Le cinéma Fiction
Ouverture des réservations
Mercredi 26 août à 12h
Plein: 11€, réduit: 9€
Mardi 08 septembre 2026 à 21h45

Born In Flames + Les Chants de Maldoror

L’Étrange Festival. Carte blanche à Rebeka Warrior. Inédit. Présenté par Rebeka Warrior.

Born In Flames

de
  • Lizzie Borden

Avec
  • Honey
  • Adele Bartei
  • Jean Satterfield
  • Florynce Kennedy
  • Kathryn Bigelow
  • Fiction
  • États-Unis
  • VOSTF
  • 1983
  • 79 min
  • Couleur

Drame dystopique 

New York. Dans un futur proche, dix ans après la « guerre de libération sociale-démocrate », ulcérées par la domination masculine, des groupes de femmes organisent la riposte.  
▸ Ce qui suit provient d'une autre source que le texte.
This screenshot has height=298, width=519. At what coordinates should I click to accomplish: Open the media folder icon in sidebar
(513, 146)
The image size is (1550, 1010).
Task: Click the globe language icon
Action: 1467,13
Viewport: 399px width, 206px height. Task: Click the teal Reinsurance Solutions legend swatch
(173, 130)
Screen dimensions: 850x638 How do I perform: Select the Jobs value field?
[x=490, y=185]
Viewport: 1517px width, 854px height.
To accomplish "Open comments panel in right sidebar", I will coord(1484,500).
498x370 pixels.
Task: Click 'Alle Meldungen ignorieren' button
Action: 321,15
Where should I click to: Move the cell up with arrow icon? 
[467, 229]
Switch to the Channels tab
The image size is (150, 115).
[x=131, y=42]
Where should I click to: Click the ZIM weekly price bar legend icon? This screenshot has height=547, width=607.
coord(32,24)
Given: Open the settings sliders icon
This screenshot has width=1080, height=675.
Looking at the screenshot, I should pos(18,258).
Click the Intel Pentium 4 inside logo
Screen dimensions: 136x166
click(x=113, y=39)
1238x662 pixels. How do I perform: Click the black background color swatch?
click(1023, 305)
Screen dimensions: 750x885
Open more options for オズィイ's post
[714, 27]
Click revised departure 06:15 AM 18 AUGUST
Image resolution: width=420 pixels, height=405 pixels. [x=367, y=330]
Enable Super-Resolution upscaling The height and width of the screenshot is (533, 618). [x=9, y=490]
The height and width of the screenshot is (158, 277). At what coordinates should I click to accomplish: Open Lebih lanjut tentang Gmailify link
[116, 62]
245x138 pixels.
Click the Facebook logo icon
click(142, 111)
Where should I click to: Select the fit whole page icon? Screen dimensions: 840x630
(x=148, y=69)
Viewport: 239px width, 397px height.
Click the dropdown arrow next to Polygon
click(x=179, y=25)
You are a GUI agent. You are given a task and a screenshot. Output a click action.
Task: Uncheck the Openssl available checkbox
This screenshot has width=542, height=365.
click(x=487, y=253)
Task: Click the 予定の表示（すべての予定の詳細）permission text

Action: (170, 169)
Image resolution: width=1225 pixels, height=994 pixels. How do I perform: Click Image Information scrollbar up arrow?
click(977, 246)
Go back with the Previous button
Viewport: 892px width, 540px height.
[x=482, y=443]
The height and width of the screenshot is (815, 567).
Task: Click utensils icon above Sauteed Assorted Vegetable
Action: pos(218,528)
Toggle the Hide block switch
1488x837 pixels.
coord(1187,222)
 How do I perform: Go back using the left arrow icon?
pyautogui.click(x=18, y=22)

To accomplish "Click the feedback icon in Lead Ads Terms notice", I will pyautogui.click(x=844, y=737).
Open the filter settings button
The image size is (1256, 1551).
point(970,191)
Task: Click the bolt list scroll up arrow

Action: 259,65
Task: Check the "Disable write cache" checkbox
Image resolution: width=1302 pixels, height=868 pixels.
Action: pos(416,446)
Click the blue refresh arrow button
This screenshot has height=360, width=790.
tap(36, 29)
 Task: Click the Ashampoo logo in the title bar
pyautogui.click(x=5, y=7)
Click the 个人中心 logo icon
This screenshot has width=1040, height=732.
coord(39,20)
On peut s’étonner que Lizzie Borden soit reconnue si tardivement. Pourtant, son œuvre est tout simplement en avance sur son temps tant elle résonne avec notre époque. Trop souvent réduit à un film de science-fiction, Born in Flames est avant tout un extraordinaire docufiction mettant en scène l’utopie d’une révolution féministe avec un tel sens du réel que, privés de tout contexte historique, nous pourrions la croire authentique. Un documentaire venu du futur ? Manifeste politique incandescent, le film s’achève sur une image à laquelle l’Histoire a conféré une puissance de trouble saisissante.

Scénario : Lizzie Borden
Photographie : Ed Bowes, Al Santana
Montage : Lizzie  Borden
Musique : The Bloods, Ibis, The Red Crayola
Production : Lizzie Borden.

Rebeka Warrior à propos de Born in Flames : « Ce film de science-fition explore le racisme, le sexisme et l’hétéro-sexisme dans une démocratie socialiste américaine alternative. Le film présente des femmes qui ont des idées différentes sur la façon dont le sexisme doit être contré ; si leurs opinions diffèrent, toutes pensent que c’est aux femmes de passer à l’action,  car le gouvernement ne fait pas attention à elles et n’interviendra pas. Born in Flames dépeint un monde imprégné par les violences faites aux femmes et souligne le fait que celles-ci sont le plus atteintes par le chômage et l’oppression gouvernementale. Dans le film, les femmes se réunissent pour avoir plus d’impact. Totalement Warrior. » 

Les Chants de Maldoror (Marudororu no uta)

de
  • Shûji Terayama

Avec
  • Keiko Niitaka
  • Susumu Oono
  • Yoko Ran
  • Toshihiko Hino
  • Chiaki Ishii
  • Fiction
  • Japon
  • VOSTF
  • 1977
  • 30 min
  • Couleur

Fantastique/Expérimental 

Dans ce trip poétique hallucinatoire, l’écran se mue en page vivante : sur la peau des acteurs de sa troupe du Tenjô Sajiki évoluent tortues, escargots et autres animaux. Les mots de Lautréamont deviennent des graphies sensuelles, des présences charnelles venant caresser le corps des personnages. Le  cinéaste ne pouvait rendre plus bel hommage à ce monument qu’à travers ce merveilleux collage.  

Scénario : Shûji Terayama
Photographie : Tatsuo Suzuki
Montage : Sachiko Ikeda
Musique : Akio Suzuki
Production : Akinori Konishi, Eiko Kûjô

Rebeka Warrior à propos de The Cage et Les Chants de Maldoror : « J’ai découvert le cinéma expérimental, post punk et d’avant garde japonais quand j’étais ado, grâce à un morceau du groupe Berurier noir intitulé L’Empereur Tomato Ketchup et qui était aussi le titre d’un film de Terayama. J’ai choisi pour L’Étrange Festival deux courts métrages de ce réalisateur, The Cage et Les Chants de Maldoror. Le premier évoque la question du temps, qui à été mon sujet de diplôme aux Beaux-arts et le second, qui s’inspire du roman poétique et pré surréaliste éponyme du Comte de Lautréamont, fait référence à mon amour pour la poésie. » 

• IMPORTANT : pour les détenteurs de la carte Forum Illimité du Forum des images, la réservation des places se fait uniquement le jour de la séance, à partir de 13h30, en ligne ou en guichet, dans la limite des places disponibles.